Again, Samuel got exactly what he expected which was exactly nothing that could answer this fundamental question. It should not be a matter for debate, he thought to himself.  Either you are or you aren’t.  How could there be such a difference of opinion?

As far as he knew there were no other Jews on the East Coast with an Indian ancestor.  He entered every possible key search word on Google with no definitive answer. Only one name came up, a Jew who claimed that he was one-eighth Mohegan and wanted in on the Mohegan Sun Resort and Casino near the Rhode Island line in Connecticut.  The Jewish Daily had a field day with the story, especially the devious but quite ingenious ways he presented his case to the tribal chieftain who reportedly said, “No Indian wampum for kemosabe”.

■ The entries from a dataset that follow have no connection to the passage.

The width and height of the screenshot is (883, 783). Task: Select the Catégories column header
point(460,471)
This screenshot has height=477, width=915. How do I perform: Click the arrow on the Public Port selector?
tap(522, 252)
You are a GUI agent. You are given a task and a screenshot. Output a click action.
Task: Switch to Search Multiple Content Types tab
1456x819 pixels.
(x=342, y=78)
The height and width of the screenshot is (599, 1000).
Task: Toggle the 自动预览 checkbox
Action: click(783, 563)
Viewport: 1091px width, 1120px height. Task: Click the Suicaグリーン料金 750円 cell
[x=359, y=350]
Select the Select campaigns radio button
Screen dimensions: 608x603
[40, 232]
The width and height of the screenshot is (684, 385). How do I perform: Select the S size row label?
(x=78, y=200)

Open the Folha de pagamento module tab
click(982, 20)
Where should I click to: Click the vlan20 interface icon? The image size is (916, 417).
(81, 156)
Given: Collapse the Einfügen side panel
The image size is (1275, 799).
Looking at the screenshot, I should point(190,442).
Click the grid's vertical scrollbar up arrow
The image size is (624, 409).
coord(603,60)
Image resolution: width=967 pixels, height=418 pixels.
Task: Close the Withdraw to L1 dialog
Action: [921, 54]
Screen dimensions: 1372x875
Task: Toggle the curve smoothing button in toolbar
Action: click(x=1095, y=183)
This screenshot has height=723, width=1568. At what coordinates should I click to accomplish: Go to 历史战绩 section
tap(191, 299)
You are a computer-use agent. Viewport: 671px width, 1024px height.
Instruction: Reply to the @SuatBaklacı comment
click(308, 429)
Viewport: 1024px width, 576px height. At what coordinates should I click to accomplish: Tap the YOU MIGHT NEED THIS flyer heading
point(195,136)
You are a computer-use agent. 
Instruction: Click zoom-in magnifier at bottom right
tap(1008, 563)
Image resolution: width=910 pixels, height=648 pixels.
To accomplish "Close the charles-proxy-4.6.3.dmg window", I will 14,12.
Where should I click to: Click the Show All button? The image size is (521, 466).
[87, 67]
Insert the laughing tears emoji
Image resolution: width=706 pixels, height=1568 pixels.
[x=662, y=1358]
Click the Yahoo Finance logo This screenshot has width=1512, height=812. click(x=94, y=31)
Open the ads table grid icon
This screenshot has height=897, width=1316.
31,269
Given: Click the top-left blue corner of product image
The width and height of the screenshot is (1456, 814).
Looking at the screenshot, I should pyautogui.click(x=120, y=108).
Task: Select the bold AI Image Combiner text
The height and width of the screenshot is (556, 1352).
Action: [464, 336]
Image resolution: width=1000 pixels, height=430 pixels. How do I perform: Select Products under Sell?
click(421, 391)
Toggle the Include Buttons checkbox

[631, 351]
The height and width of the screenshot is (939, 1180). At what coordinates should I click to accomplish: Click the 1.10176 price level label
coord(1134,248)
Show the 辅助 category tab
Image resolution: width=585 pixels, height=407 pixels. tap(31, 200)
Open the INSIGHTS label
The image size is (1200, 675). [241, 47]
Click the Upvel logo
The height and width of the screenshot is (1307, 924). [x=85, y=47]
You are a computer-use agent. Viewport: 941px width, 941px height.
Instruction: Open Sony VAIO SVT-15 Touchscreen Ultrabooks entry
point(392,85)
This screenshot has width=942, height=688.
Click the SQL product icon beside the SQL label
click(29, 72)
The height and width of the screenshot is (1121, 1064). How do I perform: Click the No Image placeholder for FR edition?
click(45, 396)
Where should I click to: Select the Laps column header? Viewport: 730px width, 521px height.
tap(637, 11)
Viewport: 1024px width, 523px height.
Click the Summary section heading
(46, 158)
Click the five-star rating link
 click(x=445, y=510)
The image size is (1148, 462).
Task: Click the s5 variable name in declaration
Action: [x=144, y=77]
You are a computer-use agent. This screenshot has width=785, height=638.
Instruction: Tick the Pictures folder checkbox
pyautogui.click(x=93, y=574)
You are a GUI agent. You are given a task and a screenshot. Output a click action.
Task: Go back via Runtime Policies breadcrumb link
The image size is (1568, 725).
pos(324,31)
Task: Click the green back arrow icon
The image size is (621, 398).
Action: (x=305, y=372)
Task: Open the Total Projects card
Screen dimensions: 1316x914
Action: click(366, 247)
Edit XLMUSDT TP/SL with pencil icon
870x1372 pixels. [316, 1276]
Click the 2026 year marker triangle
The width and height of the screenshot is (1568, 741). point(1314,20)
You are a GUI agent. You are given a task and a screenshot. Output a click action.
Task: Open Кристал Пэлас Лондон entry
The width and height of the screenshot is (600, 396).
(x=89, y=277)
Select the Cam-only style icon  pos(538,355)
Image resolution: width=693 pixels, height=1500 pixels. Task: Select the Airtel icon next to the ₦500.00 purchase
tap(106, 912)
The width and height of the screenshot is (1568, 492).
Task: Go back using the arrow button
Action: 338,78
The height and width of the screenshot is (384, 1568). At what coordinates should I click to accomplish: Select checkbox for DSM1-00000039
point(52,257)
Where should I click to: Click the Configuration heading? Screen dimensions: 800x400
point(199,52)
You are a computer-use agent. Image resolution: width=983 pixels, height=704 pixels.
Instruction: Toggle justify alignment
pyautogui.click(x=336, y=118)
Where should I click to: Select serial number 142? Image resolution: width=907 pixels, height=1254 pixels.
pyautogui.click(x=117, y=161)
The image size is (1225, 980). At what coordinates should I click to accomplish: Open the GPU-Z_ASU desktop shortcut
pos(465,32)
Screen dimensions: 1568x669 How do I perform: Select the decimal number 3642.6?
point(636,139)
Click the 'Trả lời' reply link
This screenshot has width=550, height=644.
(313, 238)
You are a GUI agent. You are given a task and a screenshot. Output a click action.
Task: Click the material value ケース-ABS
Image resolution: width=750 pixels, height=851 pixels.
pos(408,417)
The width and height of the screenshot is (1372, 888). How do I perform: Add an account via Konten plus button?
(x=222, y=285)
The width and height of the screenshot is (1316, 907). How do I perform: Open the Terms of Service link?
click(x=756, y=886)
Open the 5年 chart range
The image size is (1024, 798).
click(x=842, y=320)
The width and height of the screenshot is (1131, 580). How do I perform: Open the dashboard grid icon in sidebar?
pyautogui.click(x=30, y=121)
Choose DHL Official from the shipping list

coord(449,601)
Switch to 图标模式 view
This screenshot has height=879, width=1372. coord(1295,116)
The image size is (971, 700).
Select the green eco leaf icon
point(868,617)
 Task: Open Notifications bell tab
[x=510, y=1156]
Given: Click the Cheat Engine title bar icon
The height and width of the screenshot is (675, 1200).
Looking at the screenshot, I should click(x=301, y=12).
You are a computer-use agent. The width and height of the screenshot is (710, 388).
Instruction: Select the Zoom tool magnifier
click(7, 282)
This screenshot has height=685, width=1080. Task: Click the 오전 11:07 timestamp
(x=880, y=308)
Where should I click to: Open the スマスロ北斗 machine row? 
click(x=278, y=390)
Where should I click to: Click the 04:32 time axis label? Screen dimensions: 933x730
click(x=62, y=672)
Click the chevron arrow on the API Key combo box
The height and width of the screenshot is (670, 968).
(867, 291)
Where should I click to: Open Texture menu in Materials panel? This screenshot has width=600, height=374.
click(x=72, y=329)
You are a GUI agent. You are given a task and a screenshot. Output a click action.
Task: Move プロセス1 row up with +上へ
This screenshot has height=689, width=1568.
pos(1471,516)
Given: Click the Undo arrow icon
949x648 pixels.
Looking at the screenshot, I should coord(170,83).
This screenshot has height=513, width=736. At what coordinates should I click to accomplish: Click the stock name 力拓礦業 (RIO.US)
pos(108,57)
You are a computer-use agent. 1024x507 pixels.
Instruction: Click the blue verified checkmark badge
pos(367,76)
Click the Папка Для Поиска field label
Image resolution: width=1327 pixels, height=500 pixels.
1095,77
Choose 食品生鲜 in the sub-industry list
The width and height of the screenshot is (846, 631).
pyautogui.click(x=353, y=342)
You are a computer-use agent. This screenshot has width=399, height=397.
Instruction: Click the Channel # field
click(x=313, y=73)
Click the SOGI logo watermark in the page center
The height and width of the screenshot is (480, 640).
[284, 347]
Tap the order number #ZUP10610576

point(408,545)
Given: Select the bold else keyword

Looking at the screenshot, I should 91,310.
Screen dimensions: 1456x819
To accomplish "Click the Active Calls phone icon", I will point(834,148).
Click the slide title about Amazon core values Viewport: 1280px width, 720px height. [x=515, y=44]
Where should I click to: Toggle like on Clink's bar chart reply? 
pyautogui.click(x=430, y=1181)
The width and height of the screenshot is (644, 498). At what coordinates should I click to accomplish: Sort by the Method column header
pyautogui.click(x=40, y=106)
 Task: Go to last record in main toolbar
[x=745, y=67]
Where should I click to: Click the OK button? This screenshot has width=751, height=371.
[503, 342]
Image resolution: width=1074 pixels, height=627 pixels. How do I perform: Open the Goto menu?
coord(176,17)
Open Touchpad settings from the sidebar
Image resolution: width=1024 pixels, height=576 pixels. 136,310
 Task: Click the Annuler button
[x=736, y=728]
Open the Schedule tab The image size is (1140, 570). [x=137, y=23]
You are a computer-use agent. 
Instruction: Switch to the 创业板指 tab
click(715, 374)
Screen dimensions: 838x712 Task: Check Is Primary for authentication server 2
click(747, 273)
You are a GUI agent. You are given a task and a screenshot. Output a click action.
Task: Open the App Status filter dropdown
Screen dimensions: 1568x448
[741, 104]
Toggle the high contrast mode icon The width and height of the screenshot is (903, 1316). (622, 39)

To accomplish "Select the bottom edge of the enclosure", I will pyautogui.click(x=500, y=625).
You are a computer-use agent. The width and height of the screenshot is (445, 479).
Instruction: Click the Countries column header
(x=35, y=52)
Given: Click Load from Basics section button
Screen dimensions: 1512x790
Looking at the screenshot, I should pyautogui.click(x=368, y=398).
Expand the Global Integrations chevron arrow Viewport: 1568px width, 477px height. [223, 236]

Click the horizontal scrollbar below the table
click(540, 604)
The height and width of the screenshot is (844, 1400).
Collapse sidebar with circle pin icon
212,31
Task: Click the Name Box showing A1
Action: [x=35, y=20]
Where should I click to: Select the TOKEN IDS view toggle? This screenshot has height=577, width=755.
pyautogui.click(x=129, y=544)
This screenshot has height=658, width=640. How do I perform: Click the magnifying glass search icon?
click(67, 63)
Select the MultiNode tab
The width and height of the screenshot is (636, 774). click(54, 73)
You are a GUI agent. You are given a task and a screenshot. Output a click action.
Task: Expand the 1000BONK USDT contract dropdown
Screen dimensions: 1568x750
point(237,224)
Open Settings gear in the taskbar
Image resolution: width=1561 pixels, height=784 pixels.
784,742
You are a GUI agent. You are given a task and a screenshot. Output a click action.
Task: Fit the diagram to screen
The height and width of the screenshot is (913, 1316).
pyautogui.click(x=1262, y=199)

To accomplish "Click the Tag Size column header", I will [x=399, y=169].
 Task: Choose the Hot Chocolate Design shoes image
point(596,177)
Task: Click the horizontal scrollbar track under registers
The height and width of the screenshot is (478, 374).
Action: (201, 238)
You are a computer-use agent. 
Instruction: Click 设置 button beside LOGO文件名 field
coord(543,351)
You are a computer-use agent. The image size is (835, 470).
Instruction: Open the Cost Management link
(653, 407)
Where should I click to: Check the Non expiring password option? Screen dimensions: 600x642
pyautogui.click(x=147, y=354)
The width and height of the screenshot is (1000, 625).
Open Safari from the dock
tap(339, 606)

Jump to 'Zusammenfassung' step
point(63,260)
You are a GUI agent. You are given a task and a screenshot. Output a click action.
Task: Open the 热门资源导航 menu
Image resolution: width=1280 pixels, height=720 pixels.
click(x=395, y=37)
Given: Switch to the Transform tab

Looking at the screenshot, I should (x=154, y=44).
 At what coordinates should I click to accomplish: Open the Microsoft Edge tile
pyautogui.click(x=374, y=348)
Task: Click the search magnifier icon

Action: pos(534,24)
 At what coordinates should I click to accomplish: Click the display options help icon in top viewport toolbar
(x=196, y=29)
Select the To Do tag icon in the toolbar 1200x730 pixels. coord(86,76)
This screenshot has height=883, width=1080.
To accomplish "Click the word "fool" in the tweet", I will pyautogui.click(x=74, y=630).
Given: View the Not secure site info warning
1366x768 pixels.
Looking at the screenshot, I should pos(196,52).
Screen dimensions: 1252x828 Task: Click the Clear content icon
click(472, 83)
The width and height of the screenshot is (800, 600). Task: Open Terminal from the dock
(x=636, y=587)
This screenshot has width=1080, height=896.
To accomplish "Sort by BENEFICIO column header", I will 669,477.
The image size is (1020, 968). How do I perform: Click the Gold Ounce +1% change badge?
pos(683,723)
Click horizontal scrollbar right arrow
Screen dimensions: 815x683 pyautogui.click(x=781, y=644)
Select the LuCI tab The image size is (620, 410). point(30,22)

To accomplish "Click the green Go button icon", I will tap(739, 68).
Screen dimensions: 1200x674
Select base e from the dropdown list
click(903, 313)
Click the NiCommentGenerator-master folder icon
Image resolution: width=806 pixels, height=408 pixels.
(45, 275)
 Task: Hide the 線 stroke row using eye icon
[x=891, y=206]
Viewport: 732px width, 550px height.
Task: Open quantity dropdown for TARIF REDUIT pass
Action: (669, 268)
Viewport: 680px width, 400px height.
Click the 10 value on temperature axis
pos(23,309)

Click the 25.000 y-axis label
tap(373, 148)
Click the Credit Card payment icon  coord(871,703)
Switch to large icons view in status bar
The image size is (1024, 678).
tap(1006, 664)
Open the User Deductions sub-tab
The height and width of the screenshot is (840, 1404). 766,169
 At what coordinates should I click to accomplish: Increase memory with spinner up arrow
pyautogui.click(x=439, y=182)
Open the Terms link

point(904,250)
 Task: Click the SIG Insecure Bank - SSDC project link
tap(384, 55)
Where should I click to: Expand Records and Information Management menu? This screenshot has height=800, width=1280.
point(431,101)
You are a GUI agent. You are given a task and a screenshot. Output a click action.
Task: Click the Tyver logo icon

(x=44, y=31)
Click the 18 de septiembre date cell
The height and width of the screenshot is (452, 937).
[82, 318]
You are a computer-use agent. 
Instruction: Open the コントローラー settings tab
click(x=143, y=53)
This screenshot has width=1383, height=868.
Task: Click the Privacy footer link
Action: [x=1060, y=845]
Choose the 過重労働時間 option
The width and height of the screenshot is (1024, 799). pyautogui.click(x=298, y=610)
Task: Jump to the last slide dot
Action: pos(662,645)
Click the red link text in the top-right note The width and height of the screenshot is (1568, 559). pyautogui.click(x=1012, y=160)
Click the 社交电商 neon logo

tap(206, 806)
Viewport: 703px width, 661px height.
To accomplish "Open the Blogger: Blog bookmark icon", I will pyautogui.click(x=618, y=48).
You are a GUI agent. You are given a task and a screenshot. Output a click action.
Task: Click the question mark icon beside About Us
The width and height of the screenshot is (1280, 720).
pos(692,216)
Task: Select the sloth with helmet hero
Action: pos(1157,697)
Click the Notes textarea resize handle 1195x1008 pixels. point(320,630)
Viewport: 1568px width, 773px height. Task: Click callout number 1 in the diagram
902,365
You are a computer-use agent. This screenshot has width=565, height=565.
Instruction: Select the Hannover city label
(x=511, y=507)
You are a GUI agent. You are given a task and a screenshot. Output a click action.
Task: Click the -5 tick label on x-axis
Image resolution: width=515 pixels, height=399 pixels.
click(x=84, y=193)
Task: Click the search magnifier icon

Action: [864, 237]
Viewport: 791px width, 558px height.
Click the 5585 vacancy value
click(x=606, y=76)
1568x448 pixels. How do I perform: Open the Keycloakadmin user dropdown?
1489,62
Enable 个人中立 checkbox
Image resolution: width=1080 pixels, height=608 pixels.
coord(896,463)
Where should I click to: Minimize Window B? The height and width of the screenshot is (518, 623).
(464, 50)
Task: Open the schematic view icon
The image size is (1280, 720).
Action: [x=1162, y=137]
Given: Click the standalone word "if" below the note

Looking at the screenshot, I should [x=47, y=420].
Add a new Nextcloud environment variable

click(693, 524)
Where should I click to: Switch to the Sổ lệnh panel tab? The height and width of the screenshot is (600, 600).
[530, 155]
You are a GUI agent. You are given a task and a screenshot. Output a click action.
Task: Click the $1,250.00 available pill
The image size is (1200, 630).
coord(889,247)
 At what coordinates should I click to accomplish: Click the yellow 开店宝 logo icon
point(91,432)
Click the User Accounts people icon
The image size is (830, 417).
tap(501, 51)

The guy never gave up, and made the same pitch to Brown University when his daughter was applying.  He insisted that she check the Native American box on the application form.  Brown, the epicenter of Political Correctness, was not sure how to react and danced around the issue very lightly.  They did not want to offend Native American groups by calling out the fraud; and in the unlikely event that the girl was in fact Mohegan, they wanted her to feel comfortable on campus. 

Saner heads prevailed, and the Provost, always brought into the admissions process in thorny cases like this, said, “Bullshit. Let her go to Pine Ridge U”.  He was immediately called on the carpet for this outburst, but the President agreed with him and rightly assumed that the girl’s father was not going to initiate any legal action. 

His wife, increasingly concerned about Samuel who had worked himself up into a state, could not sleep, and gnashed his teeth when he did, suggested that he go to Israel, and meet with a serious Orthodox rabbi.  He agreed, but when the met the rabbi in his austere and cloistered quarters in the Jewish quarter of Jerusalem, he was met with a blank stare.  The rabbi knew about Seth, Enos, Kenan, Mahalaleel, Jered,  Henoch, Methuselah, Lamech,  Noe, Shem, Ham, and Japheth and all the rest, but could not wrangle the corrupted lineage of a Jew with American Indian blood. “Did the squaw convert?”, the rabbi asked in his thick Hebrew accent. Samuel explained that Dancing Fawn worshipped trees and rocks and that conversion really was not issue.  The rabbi stared at him for a long minute, sighed, and said, “I can’t figure this one out.  If you want to be a Jew, be a Jew.  Otherwise wear feathers”.

Samuel had come to the end of the line.  He could go no further.  The worst possible fate had befallen him – not that he was part Indian, but that he had to decide whether he was or not.  His perfectly-constructed, well-ordered world of black and white, absolutes, and total certainty was no longer. 

When he got back to New York, he ran into Rabbi Schnicker at Zabar’s. “So, what’s the verdict? Is it this…?” Here he did an imitation of a war dance.  “Or this….?”, and he rocked like an old Jew at the Wailing Wall.

As seriously as he had taken his dilemma, the antics of this dumb asshole made him laugh.  Not just a chuckle, but a great big, barking, guffaw.  It was exactly the epiphany that his wife had been hoping for, although when he told her about it, she was a bit surprised that a man of the faith could have acted like that, especially in Zabar’s.  In any case Samuel realized that the world actually did have round edges, that there were more colors in the spectrum than black and white, and most importantly the idea of an Indian Jew was hilarious. Just think of what fun Don Rickles could have had with that one at Grossinger’s!

One year when Samuel was taking his family for drive to see the foliage in western New England, he made a detour to Schenectady to visit the Mohawk Museum there.  He wasn’t exactly looking for a family resemblance in the craggy Indian faces, but he had to admit the thought had crossed his mind.  All he saw were old photos of the Indians that resembled the old dioramas at the Natural History Museum in Washington. Stuffed Indians on stuffed horses riding the plains.  Stuffed squaws pounding corn, etc. He wasn’t even sure why he wanted to see this degrading display of Native Americans, for he had been far less interested in Jewish museums; but he was glad he went.  It meant the final end of an era.